Thursday, March 25, 2010

Glenn Beck and the Book of Love

The Book of Love

The book of love is long and boring
No one can lift the damn thing
It's full of charts and facts and figures
and instructions for dancing

But I
I love it when you read to me
And you
You can read me anything

The book of love has music in it
In fact that's where music comes from
Some of it is just transcendental
Some of it is just really dumb

But I
I love it when you sing to me
And you
You can sing me anything

(Song by Stephin Merritt
Sung by Peter Gabriel on "Scratch My Back," 2010)

Glenn Beck has become a common topic on blogs and in newspapers and ejournals. In case you've been living in the middle of nowhere for some time now, Beck (who proudly explained his conversion to Mormonism by announcing that he joined the LDS Church so that his wife would marry and have sex with him) took his loud-mouthed show from CNN to Fox News, where he surely fits in much better.
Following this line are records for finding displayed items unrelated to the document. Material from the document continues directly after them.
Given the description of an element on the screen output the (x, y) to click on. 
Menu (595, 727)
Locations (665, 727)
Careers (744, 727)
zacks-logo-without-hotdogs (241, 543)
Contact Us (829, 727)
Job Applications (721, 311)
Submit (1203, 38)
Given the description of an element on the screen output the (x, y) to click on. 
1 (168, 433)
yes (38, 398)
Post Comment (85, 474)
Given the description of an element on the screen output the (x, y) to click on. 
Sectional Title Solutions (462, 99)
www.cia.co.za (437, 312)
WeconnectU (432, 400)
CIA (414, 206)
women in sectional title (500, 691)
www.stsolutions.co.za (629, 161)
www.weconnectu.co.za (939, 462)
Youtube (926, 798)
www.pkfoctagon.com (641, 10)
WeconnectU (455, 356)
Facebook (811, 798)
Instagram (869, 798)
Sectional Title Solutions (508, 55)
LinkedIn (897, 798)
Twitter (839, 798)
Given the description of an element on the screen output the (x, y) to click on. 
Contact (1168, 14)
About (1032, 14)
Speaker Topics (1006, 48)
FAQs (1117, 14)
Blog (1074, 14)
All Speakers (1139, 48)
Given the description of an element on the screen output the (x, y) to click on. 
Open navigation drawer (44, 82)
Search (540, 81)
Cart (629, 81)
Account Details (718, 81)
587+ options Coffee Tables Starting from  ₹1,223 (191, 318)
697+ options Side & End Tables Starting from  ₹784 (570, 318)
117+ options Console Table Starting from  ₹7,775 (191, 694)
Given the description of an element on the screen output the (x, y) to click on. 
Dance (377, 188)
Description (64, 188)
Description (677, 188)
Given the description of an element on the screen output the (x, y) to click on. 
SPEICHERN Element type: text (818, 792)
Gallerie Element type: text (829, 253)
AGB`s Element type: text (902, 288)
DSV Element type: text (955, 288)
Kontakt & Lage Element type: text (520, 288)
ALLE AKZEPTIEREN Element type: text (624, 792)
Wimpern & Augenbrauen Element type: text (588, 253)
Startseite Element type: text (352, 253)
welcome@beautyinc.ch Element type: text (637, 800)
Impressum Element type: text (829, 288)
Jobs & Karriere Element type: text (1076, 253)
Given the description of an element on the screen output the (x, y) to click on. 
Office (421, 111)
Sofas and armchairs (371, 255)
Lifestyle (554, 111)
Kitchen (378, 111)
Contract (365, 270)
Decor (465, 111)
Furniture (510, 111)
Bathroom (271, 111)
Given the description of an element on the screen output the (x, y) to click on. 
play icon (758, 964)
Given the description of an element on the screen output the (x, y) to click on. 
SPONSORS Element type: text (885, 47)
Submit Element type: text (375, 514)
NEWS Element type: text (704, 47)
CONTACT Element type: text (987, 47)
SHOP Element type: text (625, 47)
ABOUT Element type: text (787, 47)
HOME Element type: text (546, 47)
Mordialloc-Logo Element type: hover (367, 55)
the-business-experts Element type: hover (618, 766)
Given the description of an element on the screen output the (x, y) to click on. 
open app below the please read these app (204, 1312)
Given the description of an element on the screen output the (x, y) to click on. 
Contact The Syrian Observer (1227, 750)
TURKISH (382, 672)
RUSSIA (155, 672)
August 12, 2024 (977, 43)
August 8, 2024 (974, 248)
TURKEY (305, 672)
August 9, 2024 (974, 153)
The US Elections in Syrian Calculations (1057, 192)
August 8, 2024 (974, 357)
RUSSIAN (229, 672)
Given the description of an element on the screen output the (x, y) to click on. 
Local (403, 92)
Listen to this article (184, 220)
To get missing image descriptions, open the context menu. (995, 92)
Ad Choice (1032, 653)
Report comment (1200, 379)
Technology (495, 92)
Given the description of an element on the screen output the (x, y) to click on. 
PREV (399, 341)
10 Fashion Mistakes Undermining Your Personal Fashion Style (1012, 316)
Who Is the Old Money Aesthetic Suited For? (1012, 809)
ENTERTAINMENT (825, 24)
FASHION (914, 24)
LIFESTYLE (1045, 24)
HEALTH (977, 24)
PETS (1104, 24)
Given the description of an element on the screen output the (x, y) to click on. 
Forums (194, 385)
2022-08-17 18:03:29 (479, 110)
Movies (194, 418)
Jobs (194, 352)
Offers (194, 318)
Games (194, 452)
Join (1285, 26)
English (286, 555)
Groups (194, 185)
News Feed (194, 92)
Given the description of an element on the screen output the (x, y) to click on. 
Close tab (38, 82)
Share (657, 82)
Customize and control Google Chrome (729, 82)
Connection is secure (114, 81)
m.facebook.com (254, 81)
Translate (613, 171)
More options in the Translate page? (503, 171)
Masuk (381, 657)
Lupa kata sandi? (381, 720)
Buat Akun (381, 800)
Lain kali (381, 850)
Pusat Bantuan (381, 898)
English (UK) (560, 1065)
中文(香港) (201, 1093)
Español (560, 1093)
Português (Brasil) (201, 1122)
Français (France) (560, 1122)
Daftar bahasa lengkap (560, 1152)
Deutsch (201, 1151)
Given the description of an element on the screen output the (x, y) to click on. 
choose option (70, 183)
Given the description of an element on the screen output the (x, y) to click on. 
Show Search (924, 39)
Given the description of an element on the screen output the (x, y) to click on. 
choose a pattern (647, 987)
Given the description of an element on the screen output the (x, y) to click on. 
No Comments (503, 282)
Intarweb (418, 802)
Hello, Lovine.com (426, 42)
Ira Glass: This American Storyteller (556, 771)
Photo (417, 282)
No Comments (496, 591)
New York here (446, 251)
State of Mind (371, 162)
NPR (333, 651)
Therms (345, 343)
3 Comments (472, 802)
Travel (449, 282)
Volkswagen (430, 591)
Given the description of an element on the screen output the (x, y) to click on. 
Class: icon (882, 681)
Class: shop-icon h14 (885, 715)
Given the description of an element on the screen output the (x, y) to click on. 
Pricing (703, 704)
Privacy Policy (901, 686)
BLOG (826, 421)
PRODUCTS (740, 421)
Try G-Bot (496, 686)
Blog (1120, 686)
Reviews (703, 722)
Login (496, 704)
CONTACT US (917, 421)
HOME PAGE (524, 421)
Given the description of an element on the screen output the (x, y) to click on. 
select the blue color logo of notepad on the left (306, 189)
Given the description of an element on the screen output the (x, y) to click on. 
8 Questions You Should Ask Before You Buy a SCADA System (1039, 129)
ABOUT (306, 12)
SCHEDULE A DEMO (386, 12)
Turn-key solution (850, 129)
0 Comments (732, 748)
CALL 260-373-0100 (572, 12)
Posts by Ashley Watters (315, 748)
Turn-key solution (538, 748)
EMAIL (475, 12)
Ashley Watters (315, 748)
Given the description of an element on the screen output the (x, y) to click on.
He has made the headlines most recently for his tirade against social justice, urging listeners to flee churches that espoused those principles (like that of Jim Wallis), comparing them with Nazism and Communism. I'm proud to see that two of my friends and colleagues have publicly called him out.

First, Joanna Brooks responded with fire by quoting social justice passages from the Book of Mormon, noting the effect his statements have for her:
Glenn Beck is a Mormon. So am I. During the nineteenth century, my Mormon ancestors crossed the plains to live their faith without fear of attack from the mobs that had hounded them out of Missouri and Illinois.
Watching Glenn Beck threaten to "bring the hammer down" on another person of faith makes my stomach turn.
Later, there was an absolutely scathing response to Beck from Jana Riess on the "Faiths and Prayer" blog:
Dear Glenn Beck,
Have You Read the Book of Mormon Lately?
As you know, Glenn, during the last week, Christians of all stripes have debated your advice about exiting any churches that mentioned “social justice” or “economic justice” on their websites or preached it in their sermons. As you apparently hoped, you have dominated the airwaves. The good news for me is that, if you follow your own advice, you must soon be exiting The Church of Jesus Christ of Latter-day Saints, of which we are both members. And if that happens, I will dance a little jig.

I couldn't help but laugh out loud!

And so . . . Here is my take on the phenomenon of Glenn Beck:

It occurs to me that Beck functions for Mormons in similar ways as Stephenie Meyer and her Twilight series: He allows Mormons to enter mainstream popular culture in ways they wouldn't otherwise be able to, which can be very affirming of historical Mormon identity.

In addition, I also believe he may be an expression of the phenomenon I'm writing about in my dissertation. In a "secularized" (read: routinized, demythologized) Mormonism (which looks more like mainline Protestantism than the mystical tradition established by Joseph Smith), Beck reenchants the experience of being Mormon . . . or at the very least he reawakens the Mormon cultural memory of prophetic millennialism. In other words, Mormonism is missing that distinctiveness, that tension of persecuted otherness. The "living prophet" rarely speaks on political issues unrelated to gay marriage, so Beck becomes the prophet-cum-Ezra Taft Benson.

Finally, Beck is so nasty that Mormons are able to live vicariously through him in a whole new way--and even voice their suppressed thoughts and feelings about the way the world works. Ordinarily, Mormons behave passive aggressively because we have demonized disagreement/dissent. (I include myself in this category, though I've spent the better half of the last decade trying to learn new ways of being). But Beck has a platform that allows him (pays him generously) to say whatever he thinks. Unlike the rest of us, he doesn't have to be "nice" all the time. Mormons admire him for that and, even if just subconsciously, wish to be (like) him. He gets to be the Brigham Young who thumbs his nose at the government and everyone else. He also apparently escapes censure by church authorities, which makes him an even larger icon in the Mormon imagination.

From my perspective, Beck makes a prosperous living from inciting (an activity markedly different from in-sighting, or making in-sightful). He has an impact in the world--and not a positive one. The LDS Church felt compelled to make a statement not long ago that doesn't name Beck (or other caustic commentators) directly but responds to his type of fear-based hatemongering, ironically titled "The Mormon Ethic of Civility." Which makes me wonder at what point the church might take away his temple recommend for sowing hatred and division, but that's none of my business. (Given the kind of person one is supposed to be being in the world in order to get one of those, one might just be tempted to do a jig over that.)